- Tasks and exercises:
A. According to the anti-diagonal solution write-up, how many containers are needed?
B. Decide whether each statement agrees with the anti-diagonal solution write-up, and answer yes or no, quoting the words of the write-up that decide it. (i) The matrices must be kept in storage after their elements are inserted into the diagonal lists. (ii) In Example 2, diagonal 2 is where the two matrices already differ. (iii) The stated time complexity is O(nm).
C. Write what comes next in the anti-diagonal solution write-up, picking up right after its final line.

- Selected text:
== Segment start ==
The implementation mirrors the proof directly.

The array index i + j identifies an anti-diagonal. Since the largest possible value is

(n - 1) + (m - 1) = n + m - 2

we need exactly n + m - 1 containers.

While reading each matrix, every element is appended into the list corresponding to its anti-diagonal. No matrix storage is required after insertion, which keeps the implementation simple.

Sorting converts each anti-diagonal multiset into a canonical representation. Two multisets are equal if and only if their sorted sequences are equal.

The early return after detecting a mismatch avoids unnecessary work.

Worked Examples

Example 1

Input:

2 2
1 1
6 1
1 6
1 1

Anti-diagonals of A:

Cell i+j Value
(0,0) 0 1
(0,1) 1 1
(1,0) 1 6
(1,1) 2 1

Anti-diagonals of B:

Cell i+j Value
(0,0) 0 1
(0,1) 1 6
(1,0) 1 1
(1,1) 2 1

After sorting:

Diagonal A B
0 [1] [1]
1 [1,6] [1,6]
2 [1] [1]

All match, so the answer is:

YES

This example shows that values may move within the same anti-diagonal.

Example 2

3 3
1 2 3
4 5 6
7 8 9

1 2 3
4 6 5
7 8 9

Collected diagonals:

Diagonal A B
0 [1] [1]
1 [2,4] [2,4]
2 [3,5,7] [3,6,7]
3 [6,8] [5,8]
4 [9] [9]

Diagonal 2 already differs.

Output:

NO

This demonstrates that having the same overall set of matrix values is not enough.

Complexity Analysis

Measure Complexity Explanation
Time O(nm log(nm)) Sorting all anti-diagonals together costs at most this much
Space O(nm) Every matrix element is stored once inside a diagonal list

There are at most 250,000 elements. Sorting that many values spread across the anti-diagonals easily fits within the 1 second limit in Python.

Test Cases

# helper: run solution on input string, return output string
import sys
import io

def run(inp: str) -> str:
    sys.stdin = io.StringIO(inp)

    input = sys.stdin.readline

    n, m = map(int, input().split())

    da = [[] for _ in range(n + m - 1)]
    db = [[] for _ in range(n + m - 1)]

    for i in range(n):
        row = list(map(int, input().split()))
        for j, x in enumerate(row):
            da[i + j].append(x)

    for i in range(n):
        row = list(map(int, input().split()))
        for j, x in enumerate(row):
            db[i + j].append(x)

    ans = "YES"
    for k in range(n + m - 1):
        if sorted(da[k]) != sorted(db[k]):
            ans = "NO"
            break

    return ans + "\n"

# provided sample
assert run(
"""2 2
1 1
6 1
1 6
1 1
"""
) == "YES\n", "sample 1"

# minimum size
assert run(
"""1 1
5
5
"""
) == "YES\n", "1x1 matrix"

# minimum size mismatch
assert run(
"""1 1
5
7
"""
== Segment end ==
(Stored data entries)
== Segment start ==
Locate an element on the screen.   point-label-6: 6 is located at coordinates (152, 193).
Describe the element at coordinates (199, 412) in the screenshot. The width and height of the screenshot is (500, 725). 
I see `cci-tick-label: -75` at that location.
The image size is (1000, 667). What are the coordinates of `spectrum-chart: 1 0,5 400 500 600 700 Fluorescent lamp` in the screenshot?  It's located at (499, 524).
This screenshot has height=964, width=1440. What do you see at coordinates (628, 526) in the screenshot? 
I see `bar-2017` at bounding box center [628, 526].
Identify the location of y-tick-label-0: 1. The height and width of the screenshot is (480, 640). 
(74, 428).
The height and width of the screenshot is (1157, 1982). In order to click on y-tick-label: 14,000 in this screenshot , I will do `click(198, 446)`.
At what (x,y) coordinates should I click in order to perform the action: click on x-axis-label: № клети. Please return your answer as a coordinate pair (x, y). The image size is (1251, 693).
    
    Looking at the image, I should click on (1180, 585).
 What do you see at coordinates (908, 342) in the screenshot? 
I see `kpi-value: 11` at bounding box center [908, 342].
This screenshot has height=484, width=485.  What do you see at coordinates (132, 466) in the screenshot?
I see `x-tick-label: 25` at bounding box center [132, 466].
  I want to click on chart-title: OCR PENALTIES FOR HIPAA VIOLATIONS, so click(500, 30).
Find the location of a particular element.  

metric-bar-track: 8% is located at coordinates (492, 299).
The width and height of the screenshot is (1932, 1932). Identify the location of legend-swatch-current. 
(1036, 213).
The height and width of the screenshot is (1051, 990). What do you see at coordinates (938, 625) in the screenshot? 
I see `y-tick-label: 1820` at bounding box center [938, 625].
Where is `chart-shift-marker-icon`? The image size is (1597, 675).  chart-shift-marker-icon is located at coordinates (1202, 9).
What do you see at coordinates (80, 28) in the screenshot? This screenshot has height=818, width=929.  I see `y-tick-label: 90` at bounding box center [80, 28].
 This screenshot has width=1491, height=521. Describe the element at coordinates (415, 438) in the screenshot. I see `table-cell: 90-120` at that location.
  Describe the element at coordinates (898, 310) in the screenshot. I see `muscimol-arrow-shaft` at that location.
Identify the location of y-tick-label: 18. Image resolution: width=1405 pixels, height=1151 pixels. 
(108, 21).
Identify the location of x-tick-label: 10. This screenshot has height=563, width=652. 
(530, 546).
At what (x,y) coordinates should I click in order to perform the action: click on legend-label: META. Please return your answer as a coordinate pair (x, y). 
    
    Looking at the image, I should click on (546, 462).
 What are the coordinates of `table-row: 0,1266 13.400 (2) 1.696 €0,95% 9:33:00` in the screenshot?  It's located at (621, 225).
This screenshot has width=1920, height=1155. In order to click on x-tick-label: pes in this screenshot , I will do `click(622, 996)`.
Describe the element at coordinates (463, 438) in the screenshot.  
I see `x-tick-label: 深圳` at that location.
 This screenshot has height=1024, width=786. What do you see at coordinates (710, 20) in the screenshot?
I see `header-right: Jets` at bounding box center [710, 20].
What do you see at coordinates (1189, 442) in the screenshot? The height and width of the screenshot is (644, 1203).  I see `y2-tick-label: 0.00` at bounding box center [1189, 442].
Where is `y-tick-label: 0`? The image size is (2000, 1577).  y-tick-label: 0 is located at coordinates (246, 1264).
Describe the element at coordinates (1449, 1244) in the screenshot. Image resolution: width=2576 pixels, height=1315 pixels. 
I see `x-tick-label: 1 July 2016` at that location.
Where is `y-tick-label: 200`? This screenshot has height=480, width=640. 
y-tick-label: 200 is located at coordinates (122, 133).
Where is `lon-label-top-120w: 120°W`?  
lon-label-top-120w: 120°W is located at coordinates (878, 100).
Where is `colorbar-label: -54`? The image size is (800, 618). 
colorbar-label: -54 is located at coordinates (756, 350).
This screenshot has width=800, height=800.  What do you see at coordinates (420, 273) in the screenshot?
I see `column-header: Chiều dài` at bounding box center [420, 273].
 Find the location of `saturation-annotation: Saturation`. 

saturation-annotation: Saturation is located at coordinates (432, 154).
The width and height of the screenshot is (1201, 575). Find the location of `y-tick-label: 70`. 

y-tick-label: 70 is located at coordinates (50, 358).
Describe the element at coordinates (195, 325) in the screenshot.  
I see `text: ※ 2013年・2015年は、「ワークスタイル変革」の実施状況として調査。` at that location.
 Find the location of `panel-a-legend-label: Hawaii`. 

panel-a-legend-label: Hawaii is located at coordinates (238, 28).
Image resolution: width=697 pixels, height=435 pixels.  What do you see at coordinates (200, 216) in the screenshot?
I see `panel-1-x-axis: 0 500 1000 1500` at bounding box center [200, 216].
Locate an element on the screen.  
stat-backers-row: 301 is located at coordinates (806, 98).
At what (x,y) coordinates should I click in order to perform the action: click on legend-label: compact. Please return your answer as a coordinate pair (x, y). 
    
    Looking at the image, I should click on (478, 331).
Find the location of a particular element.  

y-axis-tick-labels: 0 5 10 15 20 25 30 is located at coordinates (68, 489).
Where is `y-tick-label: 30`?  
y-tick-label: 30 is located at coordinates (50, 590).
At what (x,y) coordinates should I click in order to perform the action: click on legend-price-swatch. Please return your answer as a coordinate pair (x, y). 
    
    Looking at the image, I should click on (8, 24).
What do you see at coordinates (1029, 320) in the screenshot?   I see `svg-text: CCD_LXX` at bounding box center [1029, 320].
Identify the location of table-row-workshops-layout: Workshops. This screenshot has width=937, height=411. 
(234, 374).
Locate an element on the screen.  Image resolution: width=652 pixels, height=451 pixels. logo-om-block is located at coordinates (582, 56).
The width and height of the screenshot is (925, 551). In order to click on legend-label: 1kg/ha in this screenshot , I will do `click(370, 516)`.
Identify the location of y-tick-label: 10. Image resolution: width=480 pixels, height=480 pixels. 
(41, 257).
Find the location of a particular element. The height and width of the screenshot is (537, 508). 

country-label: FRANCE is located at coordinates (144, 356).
== Segment end ==
- Outputs by task:
A. Exactly n + m - 1 containers.

B.
(i) No: "No matrix storage is required after insertion, which keeps the implementation simple."
(ii) Yes: "Diagonal 2 already differs."
(iii) No: "Time O(nm log(nm))"

C.
) == "NO\n", "single cell differs"

# same values globally but wrong diagonal
assert run(
"""2 2
1 2
3 4
1 4
3 2
"""
) == "NO\n", "global multiset equal"

# all values equal
assert run(
"""3 3
7 7 7
7 7 7
7 7 7
7 7 7
7 7 7
7 7 7
"""
) == "YES\n", "all equal"

# rectangular matrix
assert run(
"""2 3
1 2 3
4 5 6
1 4 3
2 5 6
"""
) == "YES\n", "anti-diagonals preserved"
Test input Expected output What it validates
1×1 identical matrices YES Smallest possible input
1×1 different matrices NO Direct mismatch
Same global multiset, different diagonals NO Catches incorrect frequency-only solutions
All values equal YES Duplicate handling
Rectangular matrix YES Correct indexing of anti-diagonals

Edge Cases

Single-cell matrix

Input:

1 1
42
42

There is only one anti-diagonal, containing [42] in both matrices.

The algorithm builds:

diag[0] = [42]

for both matrices and returns YES.

Equal global frequencies but impossible transformation

Input:

2 2
1 2
3 4

1 4
3 2

The anti-diagonals are:

A:
0 -> [1]
1 -> [2,3]
2 -> [4]

B:
0 -> [1]
1 -> [4,3]
2 -> [2]

After sorting:

[2,3] != [3,4]

The algorithm returns NO.

A solution that only compared the four values {1,2,3,4} would incorrectly return YES.

Rectangular matrices

Input:

2 3
1 2 3
4 5 6

1 4 3
2 5 6

Anti-diagonals:

0 -> [1]
1 -> [2,4]
2 -> [3,5]
3 -> [6]

The corresponding multisets match exactly.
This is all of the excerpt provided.